The two faced external pressures as well. While taking photographs of the Mallinckrodt Chemical plant, they were approached by one of the plant’s security guards, who recorded Stelzer’s license plate number and reported it to the Department of Homeland Security, which sent FBI agents to Stelzer’s home. While Carrick was able to avoid such an encounter, the visit put her and Stelzer on edge.

“It definitely shook us up,” she said, “but we weren’t going to stop doing the film.”

For Carrick, this sense of purpose arose from her gradual understanding of the human costs of the leftover radioactive material. This realization increased the pressure she felt to do justice to the stories of those affected by it.

“Midway through [making the film], I began to see just what an impact this issue has on people’s lives, like all the huge responsibilities to at least make it not bad.”

She originally sought to tell these stories in an unconventional style, inspired by the likes of Sarah Polley’s 2012 documentary “Stories We Tell,” which interrogates the director’s family history by using both interviews and fictional recreations made to look like home movies.

But the further Carrick dove into her story, the more she realized a clear narrative structure would be the best way to do justice to an issue with potentially devastating consequences.

While she and Stelzer worked without scripts, they decided on using geography to organize he film, moving among the local sites affected by the radioactive waste. Though not what Carrick originally envisioned, she realized it suited the story best.

“If you told me we were gonna do that in the beginning, I’d say that’s too boring,” she said, “but in the end, it became kind of necessary just to make it understandable to people. So I kind of sacrificed what I had maybe wanted to do so that people could follow the story, because that’s the most important thing, in the end.”

Still, Carrick was able to merge her original and revised intentions by withholding information. Rather than make the audience sit through long spells of voice-over narration, Carrick avoided the device altogether, piecing the story together through individual experiences.

“I tried to let personal moments come through,” she said. “I felt this issue is very difficult to look at and think about, and so for me, we have to have those human moments; we have to have the emotional moments. Because otherwise, you’re just watching something that’s so depressing—nobody’s gonna want to watch it.”

Stelzer hopes the human element can bring much-needed attention to an issue that has suffered from a diffusion of responsibility. The Environmental Protection Agency is currently responsible for cleaning the West Lake landfill, but the agency rarely handles radioactive waste.

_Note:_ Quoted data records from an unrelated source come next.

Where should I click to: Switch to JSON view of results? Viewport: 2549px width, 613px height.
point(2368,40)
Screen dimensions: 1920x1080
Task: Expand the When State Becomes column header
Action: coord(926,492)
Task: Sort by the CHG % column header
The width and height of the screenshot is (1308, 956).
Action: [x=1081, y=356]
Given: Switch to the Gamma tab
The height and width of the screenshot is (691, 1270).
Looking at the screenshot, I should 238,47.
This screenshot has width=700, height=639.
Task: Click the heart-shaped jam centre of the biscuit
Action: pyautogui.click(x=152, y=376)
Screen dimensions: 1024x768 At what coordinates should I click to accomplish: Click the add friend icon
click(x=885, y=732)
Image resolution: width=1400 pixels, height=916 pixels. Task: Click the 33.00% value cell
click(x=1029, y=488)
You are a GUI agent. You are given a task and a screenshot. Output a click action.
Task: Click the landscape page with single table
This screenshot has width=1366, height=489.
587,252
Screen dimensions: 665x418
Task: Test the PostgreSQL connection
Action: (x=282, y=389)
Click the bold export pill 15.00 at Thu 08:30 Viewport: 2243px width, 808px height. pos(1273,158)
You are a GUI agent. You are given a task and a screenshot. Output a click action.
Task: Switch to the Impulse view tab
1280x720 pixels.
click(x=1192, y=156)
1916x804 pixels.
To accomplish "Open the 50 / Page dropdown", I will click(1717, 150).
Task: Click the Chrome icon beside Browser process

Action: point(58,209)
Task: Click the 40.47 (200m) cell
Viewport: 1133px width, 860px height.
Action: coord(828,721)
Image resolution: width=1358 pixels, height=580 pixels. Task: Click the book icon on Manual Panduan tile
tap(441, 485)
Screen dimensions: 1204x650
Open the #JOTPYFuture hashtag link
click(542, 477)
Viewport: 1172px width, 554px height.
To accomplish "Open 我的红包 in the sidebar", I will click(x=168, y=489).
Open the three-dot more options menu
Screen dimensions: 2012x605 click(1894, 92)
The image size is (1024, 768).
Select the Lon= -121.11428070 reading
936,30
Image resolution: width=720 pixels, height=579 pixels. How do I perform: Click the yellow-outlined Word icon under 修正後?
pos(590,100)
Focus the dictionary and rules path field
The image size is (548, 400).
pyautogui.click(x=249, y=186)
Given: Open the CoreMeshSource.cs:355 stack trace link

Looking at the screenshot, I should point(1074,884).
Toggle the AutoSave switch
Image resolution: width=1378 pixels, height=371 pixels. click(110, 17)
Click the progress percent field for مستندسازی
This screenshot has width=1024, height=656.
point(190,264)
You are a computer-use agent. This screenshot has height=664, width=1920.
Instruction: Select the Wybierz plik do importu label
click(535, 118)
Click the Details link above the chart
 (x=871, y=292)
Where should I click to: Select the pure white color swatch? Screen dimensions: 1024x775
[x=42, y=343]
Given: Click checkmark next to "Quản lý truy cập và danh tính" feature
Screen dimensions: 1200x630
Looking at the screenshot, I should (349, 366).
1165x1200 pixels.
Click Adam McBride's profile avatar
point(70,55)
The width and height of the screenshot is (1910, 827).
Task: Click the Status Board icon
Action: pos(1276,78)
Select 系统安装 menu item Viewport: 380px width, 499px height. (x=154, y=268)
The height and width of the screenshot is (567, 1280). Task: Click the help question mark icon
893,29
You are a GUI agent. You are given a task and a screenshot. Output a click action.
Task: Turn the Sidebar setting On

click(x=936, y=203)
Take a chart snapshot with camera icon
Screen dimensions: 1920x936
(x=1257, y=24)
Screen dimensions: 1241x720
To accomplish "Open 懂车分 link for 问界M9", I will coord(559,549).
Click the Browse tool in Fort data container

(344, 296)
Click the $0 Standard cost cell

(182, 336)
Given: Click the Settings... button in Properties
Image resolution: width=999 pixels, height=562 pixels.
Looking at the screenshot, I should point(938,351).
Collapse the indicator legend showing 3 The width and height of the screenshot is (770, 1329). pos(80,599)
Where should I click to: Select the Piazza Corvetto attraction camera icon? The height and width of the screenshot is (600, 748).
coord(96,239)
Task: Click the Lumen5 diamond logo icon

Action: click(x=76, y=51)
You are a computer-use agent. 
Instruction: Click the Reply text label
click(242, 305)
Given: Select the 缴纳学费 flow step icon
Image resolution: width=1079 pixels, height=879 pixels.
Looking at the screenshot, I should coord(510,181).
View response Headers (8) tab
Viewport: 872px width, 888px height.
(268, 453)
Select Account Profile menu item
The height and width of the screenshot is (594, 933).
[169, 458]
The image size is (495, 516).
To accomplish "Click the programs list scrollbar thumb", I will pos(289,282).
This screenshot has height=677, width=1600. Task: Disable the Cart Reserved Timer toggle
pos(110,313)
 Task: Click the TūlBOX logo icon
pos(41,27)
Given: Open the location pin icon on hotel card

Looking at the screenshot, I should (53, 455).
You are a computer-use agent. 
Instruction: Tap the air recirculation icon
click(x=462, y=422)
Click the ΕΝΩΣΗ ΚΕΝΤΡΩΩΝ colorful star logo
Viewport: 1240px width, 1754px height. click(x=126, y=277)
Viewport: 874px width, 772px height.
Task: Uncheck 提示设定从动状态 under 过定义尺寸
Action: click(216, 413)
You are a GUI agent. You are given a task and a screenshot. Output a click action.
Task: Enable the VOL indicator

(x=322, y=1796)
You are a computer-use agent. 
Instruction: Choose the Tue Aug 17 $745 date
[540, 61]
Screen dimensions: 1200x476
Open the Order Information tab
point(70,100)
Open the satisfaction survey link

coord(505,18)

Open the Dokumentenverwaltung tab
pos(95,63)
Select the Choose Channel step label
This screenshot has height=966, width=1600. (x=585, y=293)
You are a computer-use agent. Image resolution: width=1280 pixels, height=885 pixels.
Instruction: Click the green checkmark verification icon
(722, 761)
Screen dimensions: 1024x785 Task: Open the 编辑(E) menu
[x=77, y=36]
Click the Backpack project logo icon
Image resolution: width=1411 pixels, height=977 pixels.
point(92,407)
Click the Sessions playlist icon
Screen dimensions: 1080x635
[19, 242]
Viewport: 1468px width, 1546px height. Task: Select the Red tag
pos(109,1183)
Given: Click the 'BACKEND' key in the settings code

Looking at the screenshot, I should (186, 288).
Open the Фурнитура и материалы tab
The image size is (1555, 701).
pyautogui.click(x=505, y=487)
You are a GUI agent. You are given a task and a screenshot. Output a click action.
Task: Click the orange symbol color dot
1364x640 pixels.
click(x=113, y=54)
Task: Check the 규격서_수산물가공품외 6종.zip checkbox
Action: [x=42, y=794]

Adding to the confusion, the Department of Energy has been tasked with footing the bill, while Missouri attorney general Chris Koster is suing Republic Services, which owns Bridgeton landfill, for mishandling the underground fire that has brought the landfills national attention in recent months.

This bureaucratic tangle has led to inaction—Koster’s lawsuit will not come to trial until March, at which point, the fire may have already come into contact with the radioactive waste. Carrick blames an age-old culprit: human denial.

“I think the denial issue is what we kept coming back to,” she said. “It’s human nature; it’s not that anyone’s not intelligent—no blame to be pointed—but if you are in a state of denial, you are not able to solve your problem.”

With the film, Carrick and Stelzer are giving a voice to those threatened by the radioactive waste and arguing for immediate action.

“We’re hoping with this film that we can at least just say, ‘Look, this is the problem; we maybe don’t know exactly what the solution is, but we know whatever we’re doing now isn’t working. So let’s try something else.’ Because this is crazy.”